Mr. Schoff was a magnificent writer who contributed to The New Yorker and many other media during the heydays when people still read magazines. He was a contemporary of John Updike, John Cheever and the like, and after a successful career in the professional publishing grind, he settled into a sunset career as a writing teacher at an eastern prep school—presumably because he held out hopes that some students might still care about the art of writing and carry that into the future.
I had no idea what his word for me would be.
“Poise,” he said.
He went on to describe that poise is more than standing fast when the stuff hits the fan. Poise is also planning. Poise is being the rock that others can lean on. Poise is accepting defeat with grace and then coolly strategizing to come out on top the next time around.
I’ll admit that when I was 18, I was hoping for “genius” or “indestructible” or “indomitable” to be my “word.” “Sexy,” was obviously a longshot, even then, and it would have been weird coming from an English professor in his 70s anyway.
Fat chance. I didn’t deserve those other words then, and I certainly don’t deserve them now.
But “poise,” it turns out, was pretty damn good. Probably the best word that that ever got dropped on me, because I’ve felt an obligation to earn that word, every day, ever since. Even now, If I could earn any one word, it would still be “poise.”
You see… he knew I wanted to be a writer. And he knew a wannabe writer had to deal with rejection, develop thick skin, roll with the punches and learn from disappointments.
In my alter-life as an angler… well, I also quickly learned to develop thick skin, roll with the punches and learn from disappointments.
I learned that failure is not a sin.
As Teddy Roosevelt said, “It is not the critic who counts; not the man who points out how the strong man stumbles, or where the doer of deeds could have done them better. The credit belongs to the man who is actually in the arena, whose face is marred by dust and sweat and blood; who strives valiantly; who errs, who comes short again and again, because there is no effort without error and shortcoming; but who does actually strive to do the deeds; who knows great enthusiasms, the great devotions; who spends himself in a worthy cause; who at the best knows in the end the triumph of high achievement, and who at the worst, if he fails, at least fails while daring greatly, so that his place shall never be with those cold and timid souls who neither know victory nor defeat.”
Fishing, as trivial as it might seem, is the perfect medium for capturing the invaluable essence of poise.
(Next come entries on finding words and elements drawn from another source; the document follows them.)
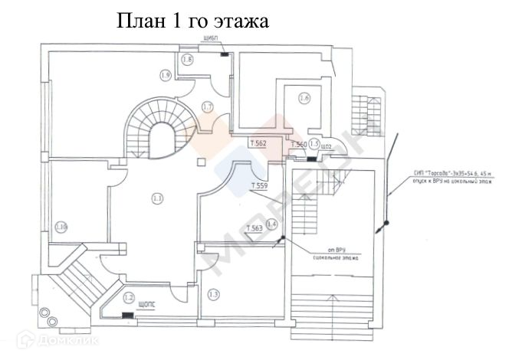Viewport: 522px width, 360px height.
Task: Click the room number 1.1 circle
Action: tap(157, 199)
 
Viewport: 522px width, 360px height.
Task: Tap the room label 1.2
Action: tap(130, 297)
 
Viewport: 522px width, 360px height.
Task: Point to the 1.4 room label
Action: tap(271, 224)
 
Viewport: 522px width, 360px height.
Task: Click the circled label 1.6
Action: tap(304, 98)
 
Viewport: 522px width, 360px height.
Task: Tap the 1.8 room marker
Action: tap(187, 59)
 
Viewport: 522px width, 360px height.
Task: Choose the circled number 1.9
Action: tap(164, 74)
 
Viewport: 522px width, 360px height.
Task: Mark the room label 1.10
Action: tap(61, 226)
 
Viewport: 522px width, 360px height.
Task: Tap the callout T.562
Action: tap(258, 143)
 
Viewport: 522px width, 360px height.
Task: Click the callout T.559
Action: tap(259, 186)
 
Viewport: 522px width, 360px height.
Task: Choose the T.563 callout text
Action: tap(254, 229)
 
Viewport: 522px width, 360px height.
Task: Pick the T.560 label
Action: tap(298, 144)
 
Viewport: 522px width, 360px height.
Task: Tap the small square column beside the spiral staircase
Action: tap(201, 162)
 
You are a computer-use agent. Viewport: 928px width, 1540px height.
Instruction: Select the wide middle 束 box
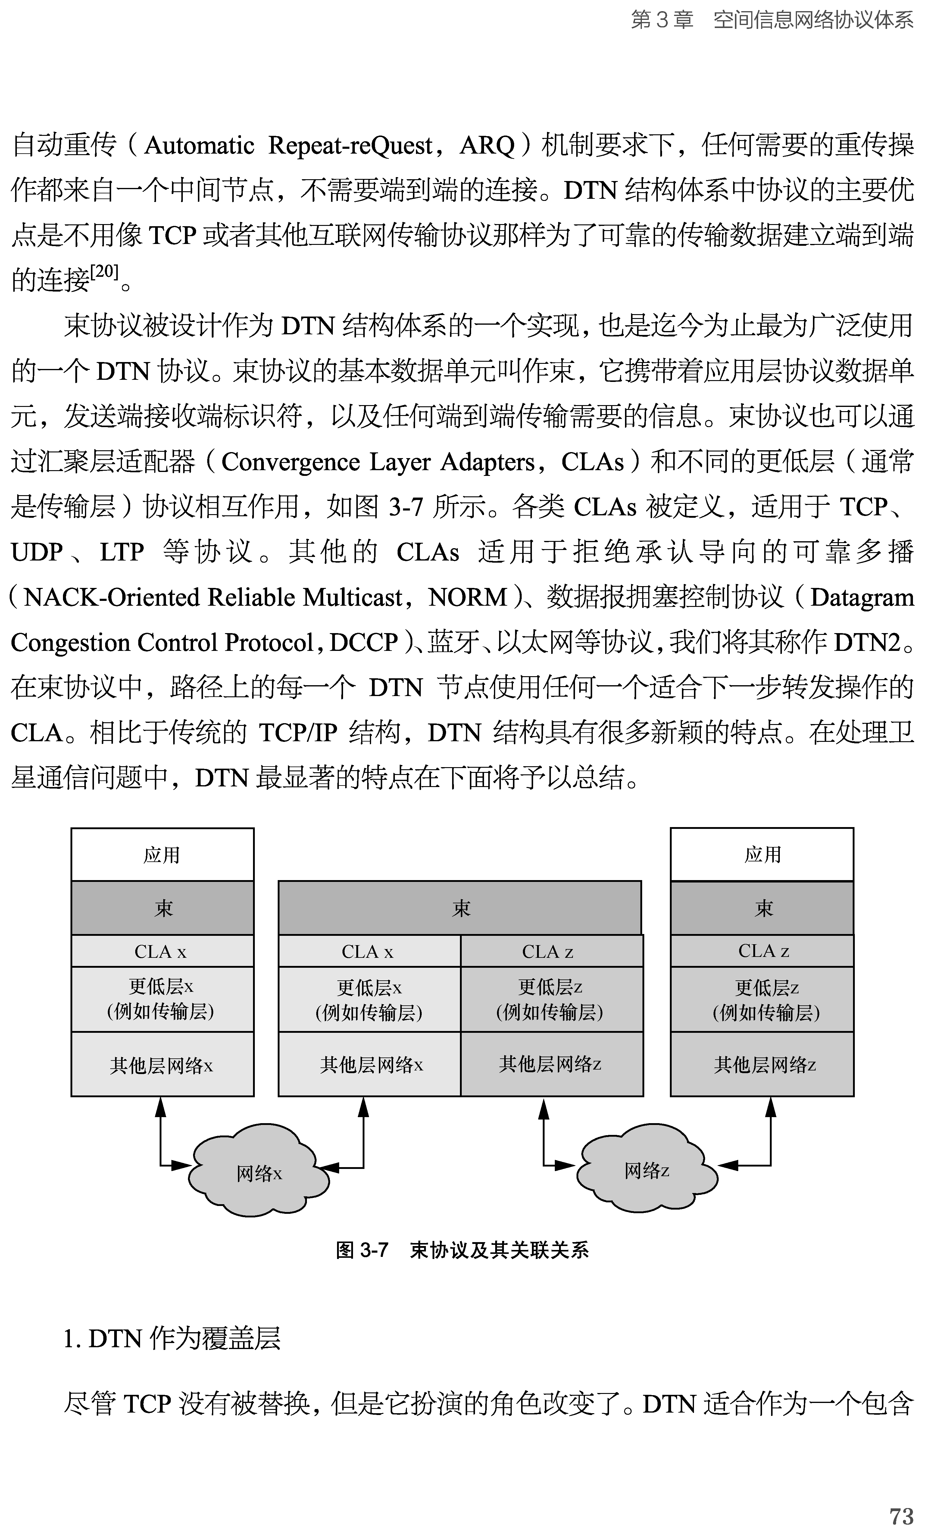coord(460,908)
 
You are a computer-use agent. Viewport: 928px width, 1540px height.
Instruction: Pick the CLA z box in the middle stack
coord(551,951)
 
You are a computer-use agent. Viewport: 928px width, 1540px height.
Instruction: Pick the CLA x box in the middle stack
coord(369,951)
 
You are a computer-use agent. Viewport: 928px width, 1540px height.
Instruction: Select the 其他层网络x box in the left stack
coord(162,1064)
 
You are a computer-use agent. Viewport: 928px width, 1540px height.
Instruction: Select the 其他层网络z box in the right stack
coord(762,1064)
I often see a fish feeding, and I make what I think might be the perfect cast. And still, I often fail to hook and land the fish. That’s just fishing. When everything lines up just right and works out perfectly, that’s a reward, not an expectation.
Having said that, when I see that fish and wind up to make the cast, I’m never afraid of failing. I’ve already failed too many times to even care about failing again.
Instead, I feel poise…. and hope… and confidence. What eventually happens, happens. And I’m fine with that, because I’ve learned to accept winning as a gift.
I gladly take those lessons of poise with me wherever I go, far beyond the currents of a stream. Poise is an invaluable asset, anywhere, in any situation. You might not realize instant gratification, and that’s the way it should be, especially in fishing.
It’s all about what happens next. And poise is the bridge between hope and success.